For the most part, this list is unordered. It’s just a collection of games I really enjoyed playing, with no attempt to impose any sort of arrangement or ranking. With one massive exception. Gone Home is, by a huge margin, the best game I played in 2013. It’s a short game. An unfussy game. One where the story is genuinely affected by what you bring into it. It’s a story about a family and each member of that family. But you need to pay attention to things. Random notes, ticket stubs, receipts all tell the story of the family. It’s possible to finish the game without discovering any of this. Such clever, mature storytelling made me think that maybe game developers are finally ready to move beyond stories about space marines or zombies.
Last of Us
Which isn’t to say that stories about zombies should go away. They’re played out, for sure, but they’re not dead (sorry). When they’re done well, they can be sublime. The Last of Us is another perfect demonstration of great storytelling helping players overlook some wonky gameplay mechanics. It’s a small story told against a massive backdrop. And goes to show that we can empathise with a game character, and we don’t need to be with a character for 8 hours for their death to have emotional resonance.

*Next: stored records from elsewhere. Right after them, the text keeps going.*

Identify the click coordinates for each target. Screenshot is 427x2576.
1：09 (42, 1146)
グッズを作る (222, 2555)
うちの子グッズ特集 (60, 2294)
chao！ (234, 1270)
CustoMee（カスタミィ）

It doesn’t quite reach the dizzy heights of Red Dead Redemption (which could be my favourite game of the last console generation), and I’m a little disappinted they’ve lost (or, after Saint’s Row, abandoned) some of the biting satire of the earlier games, but this was the first GTA I’ve actually finished. That has to say something.
Legend of Zelda: A Link Between Worlds
Closely tied with Wind Waker for my favourite Zelda game of all time. A Link Between Worlds cleverly plays with our nostalgia for the franchise and the series’ own internal systems. It’s familiar and yet different.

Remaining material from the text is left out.